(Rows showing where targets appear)
[Start]

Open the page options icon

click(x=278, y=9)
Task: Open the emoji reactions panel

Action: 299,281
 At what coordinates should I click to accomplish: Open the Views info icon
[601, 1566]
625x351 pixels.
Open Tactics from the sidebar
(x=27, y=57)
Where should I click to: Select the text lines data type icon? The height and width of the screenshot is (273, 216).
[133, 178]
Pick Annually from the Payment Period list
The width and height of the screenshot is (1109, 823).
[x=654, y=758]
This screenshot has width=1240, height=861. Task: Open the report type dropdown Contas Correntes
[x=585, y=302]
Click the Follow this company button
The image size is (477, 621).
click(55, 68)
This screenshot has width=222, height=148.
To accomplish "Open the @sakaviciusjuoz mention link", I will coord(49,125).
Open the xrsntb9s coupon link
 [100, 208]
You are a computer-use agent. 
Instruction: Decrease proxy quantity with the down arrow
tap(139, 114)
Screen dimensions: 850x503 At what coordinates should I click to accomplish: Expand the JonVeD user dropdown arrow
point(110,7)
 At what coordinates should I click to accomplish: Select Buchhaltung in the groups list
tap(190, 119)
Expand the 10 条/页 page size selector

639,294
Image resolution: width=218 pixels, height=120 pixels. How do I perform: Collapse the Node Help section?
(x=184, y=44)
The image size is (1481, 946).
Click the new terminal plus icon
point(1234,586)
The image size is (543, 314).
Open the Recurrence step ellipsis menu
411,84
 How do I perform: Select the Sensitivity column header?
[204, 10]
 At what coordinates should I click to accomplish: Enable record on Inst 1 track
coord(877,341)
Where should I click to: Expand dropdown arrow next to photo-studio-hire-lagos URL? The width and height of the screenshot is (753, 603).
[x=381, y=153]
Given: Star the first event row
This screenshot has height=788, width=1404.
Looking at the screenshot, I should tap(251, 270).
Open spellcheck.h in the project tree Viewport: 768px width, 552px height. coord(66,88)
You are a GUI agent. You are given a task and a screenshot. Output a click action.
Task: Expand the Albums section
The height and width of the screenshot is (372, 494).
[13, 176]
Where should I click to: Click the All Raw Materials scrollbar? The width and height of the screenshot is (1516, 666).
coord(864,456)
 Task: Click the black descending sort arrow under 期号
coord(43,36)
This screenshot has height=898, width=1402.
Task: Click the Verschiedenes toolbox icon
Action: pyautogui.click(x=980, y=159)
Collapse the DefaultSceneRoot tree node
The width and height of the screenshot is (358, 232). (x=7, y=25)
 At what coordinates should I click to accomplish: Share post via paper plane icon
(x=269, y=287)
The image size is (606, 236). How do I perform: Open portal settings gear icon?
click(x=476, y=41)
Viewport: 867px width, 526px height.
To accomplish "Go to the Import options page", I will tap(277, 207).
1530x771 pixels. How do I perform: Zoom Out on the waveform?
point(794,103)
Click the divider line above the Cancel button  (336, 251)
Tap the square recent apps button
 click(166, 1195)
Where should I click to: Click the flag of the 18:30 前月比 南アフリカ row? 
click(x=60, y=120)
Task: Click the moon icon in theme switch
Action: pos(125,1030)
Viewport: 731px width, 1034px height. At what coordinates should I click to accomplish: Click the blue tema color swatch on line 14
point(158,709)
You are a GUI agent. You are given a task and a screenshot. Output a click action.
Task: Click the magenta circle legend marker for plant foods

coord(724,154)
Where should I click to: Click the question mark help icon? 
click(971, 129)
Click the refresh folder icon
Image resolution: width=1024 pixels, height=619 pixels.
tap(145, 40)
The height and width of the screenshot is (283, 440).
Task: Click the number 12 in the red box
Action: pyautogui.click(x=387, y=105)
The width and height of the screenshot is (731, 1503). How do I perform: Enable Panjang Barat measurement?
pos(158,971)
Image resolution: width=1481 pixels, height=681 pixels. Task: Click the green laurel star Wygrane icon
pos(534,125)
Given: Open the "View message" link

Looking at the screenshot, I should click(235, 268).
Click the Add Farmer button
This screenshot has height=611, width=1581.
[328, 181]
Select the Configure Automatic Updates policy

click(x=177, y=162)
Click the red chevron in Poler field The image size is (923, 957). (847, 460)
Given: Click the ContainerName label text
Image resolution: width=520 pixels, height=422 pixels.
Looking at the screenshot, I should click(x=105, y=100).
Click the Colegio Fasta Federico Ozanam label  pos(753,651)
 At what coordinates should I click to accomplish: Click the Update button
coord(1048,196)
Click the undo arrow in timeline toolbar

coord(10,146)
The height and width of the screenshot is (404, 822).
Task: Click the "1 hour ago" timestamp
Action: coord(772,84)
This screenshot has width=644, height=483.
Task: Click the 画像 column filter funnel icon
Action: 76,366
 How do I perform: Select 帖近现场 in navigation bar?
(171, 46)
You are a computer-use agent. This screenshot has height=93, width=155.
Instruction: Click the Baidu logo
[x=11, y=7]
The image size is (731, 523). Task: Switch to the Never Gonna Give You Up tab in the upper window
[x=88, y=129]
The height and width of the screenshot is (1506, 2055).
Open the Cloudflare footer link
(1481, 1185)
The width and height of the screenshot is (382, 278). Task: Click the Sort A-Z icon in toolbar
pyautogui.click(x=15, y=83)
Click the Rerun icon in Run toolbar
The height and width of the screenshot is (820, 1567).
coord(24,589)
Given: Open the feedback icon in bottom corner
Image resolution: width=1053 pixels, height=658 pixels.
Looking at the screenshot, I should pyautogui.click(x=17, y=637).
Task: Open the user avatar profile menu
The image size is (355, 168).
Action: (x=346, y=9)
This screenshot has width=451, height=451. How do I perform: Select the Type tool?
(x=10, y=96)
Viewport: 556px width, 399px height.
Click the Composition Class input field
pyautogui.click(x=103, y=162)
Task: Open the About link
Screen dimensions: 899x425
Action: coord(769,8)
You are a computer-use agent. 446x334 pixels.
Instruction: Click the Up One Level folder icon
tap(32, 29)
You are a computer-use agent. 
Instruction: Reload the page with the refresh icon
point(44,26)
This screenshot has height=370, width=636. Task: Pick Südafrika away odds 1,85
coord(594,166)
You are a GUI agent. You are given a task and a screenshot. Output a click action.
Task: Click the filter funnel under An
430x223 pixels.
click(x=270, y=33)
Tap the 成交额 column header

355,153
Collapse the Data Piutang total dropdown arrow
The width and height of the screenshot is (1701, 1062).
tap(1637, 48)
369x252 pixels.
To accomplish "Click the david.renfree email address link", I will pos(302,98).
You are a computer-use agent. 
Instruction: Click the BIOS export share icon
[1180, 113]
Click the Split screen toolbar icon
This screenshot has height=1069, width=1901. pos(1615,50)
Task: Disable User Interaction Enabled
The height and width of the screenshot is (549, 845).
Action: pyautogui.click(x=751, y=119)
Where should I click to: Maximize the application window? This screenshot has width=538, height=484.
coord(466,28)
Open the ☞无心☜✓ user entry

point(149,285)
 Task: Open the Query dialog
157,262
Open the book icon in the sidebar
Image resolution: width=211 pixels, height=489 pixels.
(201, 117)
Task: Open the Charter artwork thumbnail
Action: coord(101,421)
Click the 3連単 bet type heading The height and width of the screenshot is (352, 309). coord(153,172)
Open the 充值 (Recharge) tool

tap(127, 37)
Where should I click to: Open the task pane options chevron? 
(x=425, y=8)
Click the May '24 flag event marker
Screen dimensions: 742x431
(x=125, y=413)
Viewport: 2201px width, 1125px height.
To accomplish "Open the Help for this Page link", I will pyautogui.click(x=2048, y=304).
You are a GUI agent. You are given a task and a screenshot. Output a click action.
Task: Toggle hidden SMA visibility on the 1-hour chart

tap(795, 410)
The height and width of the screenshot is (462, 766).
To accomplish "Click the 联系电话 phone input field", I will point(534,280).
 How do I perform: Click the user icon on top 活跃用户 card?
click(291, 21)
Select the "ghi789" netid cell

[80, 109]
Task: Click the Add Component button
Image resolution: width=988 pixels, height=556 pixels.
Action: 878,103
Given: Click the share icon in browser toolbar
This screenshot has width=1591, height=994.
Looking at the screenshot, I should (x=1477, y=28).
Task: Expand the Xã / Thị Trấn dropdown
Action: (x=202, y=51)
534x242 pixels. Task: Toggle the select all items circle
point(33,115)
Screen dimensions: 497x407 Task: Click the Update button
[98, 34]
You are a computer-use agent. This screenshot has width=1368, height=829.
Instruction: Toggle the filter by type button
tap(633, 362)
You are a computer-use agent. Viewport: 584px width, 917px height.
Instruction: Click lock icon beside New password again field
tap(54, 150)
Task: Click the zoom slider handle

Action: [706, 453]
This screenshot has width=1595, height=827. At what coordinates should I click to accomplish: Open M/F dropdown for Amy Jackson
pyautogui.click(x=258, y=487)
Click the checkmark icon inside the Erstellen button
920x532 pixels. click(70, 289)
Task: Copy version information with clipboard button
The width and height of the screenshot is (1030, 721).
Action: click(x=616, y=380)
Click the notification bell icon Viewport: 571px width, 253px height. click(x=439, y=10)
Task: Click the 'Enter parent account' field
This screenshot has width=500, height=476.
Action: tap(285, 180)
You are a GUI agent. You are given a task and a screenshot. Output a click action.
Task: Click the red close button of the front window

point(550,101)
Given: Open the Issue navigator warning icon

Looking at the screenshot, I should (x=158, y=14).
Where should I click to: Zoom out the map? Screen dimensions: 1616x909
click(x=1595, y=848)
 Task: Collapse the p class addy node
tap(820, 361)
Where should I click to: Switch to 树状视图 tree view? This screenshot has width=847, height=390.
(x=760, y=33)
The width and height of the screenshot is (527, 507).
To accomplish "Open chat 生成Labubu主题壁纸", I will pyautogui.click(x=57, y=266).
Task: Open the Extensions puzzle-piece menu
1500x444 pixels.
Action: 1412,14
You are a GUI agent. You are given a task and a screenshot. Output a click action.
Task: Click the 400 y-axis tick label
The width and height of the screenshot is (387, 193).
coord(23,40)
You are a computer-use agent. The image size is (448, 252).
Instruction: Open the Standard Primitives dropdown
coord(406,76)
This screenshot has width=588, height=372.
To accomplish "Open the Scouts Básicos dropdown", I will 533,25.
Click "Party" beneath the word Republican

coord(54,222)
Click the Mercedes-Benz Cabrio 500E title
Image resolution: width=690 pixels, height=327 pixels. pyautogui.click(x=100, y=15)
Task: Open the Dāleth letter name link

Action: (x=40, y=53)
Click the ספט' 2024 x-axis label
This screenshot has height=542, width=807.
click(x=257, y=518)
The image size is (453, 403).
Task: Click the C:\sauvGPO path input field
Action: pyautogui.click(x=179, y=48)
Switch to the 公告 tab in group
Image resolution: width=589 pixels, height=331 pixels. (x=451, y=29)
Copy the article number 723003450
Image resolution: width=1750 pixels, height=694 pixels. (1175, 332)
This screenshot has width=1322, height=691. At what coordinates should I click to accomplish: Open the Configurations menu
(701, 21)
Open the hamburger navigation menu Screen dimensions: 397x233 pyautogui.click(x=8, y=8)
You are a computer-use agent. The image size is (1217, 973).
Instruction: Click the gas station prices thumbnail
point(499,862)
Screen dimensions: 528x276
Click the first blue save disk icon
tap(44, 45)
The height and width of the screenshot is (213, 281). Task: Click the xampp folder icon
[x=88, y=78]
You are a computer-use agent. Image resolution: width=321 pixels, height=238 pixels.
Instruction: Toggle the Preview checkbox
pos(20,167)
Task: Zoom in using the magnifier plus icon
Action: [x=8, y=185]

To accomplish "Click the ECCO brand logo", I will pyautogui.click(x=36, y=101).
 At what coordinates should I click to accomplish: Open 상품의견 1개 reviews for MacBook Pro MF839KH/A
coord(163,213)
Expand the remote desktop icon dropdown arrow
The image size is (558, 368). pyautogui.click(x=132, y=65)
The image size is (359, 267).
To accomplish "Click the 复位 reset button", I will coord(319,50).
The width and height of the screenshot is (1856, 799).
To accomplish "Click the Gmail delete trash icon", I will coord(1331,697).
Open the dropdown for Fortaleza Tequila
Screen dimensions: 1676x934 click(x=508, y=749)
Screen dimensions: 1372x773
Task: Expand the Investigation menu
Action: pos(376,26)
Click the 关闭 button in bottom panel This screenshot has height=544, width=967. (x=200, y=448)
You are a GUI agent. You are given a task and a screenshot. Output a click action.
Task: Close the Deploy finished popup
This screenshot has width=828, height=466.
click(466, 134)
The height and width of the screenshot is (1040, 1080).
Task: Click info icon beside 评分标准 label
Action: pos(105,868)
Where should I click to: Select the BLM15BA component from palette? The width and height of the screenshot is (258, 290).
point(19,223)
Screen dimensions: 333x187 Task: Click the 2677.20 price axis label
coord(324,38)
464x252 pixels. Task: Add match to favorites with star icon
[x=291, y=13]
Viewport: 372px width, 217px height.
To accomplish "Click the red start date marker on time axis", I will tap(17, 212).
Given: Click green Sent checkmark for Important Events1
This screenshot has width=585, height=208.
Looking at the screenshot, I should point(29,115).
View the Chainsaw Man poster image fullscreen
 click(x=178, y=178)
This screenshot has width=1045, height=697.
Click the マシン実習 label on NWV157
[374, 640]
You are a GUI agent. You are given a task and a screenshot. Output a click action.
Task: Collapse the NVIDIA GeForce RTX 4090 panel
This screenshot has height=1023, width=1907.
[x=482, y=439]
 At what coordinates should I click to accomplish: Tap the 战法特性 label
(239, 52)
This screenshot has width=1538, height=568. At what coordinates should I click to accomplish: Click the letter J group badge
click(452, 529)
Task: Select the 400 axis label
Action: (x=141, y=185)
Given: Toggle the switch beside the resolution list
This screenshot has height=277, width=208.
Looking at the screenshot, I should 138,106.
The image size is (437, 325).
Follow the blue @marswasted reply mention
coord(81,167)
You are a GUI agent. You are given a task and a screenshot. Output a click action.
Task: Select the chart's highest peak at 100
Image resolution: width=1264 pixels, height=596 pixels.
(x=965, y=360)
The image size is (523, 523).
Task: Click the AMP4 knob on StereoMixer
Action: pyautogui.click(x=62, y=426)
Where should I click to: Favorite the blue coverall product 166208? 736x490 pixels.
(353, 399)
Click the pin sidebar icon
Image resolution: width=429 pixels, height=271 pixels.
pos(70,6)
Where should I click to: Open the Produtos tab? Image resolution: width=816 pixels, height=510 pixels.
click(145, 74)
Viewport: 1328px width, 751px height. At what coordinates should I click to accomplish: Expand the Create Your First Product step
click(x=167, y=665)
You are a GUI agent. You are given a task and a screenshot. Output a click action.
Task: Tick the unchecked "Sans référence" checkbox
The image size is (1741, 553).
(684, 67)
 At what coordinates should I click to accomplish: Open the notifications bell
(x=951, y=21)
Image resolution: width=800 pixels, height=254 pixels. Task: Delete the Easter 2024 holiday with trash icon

[End]

**Given instruction**
Add 90 to every coordinate in the answers from the start of the items up to and including the line with "(x=27, y=57)", and write all of those lines out again in full.

**Output**
Open the page options icon

click(x=368, y=99)
Task: Open the emoji reactions panel

Action: 389,371
 At what coordinates should I click to accomplish: Open the Views info icon
[691, 1656]
625x351 pixels.
Open Tactics from the sidebar
(x=117, y=147)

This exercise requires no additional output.